*Task requirements*.
Provide the number of lines in the material below that include the word "computer", without any accompanying text.

*Data for review*.
________________

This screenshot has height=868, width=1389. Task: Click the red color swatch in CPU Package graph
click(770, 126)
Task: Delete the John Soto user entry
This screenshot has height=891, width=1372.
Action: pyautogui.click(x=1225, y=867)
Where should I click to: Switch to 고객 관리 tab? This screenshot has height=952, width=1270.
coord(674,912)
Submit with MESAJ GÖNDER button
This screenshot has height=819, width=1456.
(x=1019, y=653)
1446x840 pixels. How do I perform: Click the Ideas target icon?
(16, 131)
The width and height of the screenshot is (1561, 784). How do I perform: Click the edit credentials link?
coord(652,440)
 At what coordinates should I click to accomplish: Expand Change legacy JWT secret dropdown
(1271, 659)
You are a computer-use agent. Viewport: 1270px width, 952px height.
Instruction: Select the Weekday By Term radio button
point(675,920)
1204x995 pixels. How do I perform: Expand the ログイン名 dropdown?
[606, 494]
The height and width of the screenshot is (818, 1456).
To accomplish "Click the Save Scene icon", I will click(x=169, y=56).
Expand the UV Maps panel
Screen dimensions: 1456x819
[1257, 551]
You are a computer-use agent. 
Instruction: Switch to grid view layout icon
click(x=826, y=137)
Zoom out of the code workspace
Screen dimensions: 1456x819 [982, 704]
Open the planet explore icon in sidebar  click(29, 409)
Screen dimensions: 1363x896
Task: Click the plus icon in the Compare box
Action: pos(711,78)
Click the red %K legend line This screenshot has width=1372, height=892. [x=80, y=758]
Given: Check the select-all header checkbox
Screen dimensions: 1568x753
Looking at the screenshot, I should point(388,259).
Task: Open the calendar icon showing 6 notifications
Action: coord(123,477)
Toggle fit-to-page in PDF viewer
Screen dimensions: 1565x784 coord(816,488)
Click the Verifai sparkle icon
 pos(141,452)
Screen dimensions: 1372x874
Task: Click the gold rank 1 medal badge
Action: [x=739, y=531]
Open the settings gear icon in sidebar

________________

*Response*.
2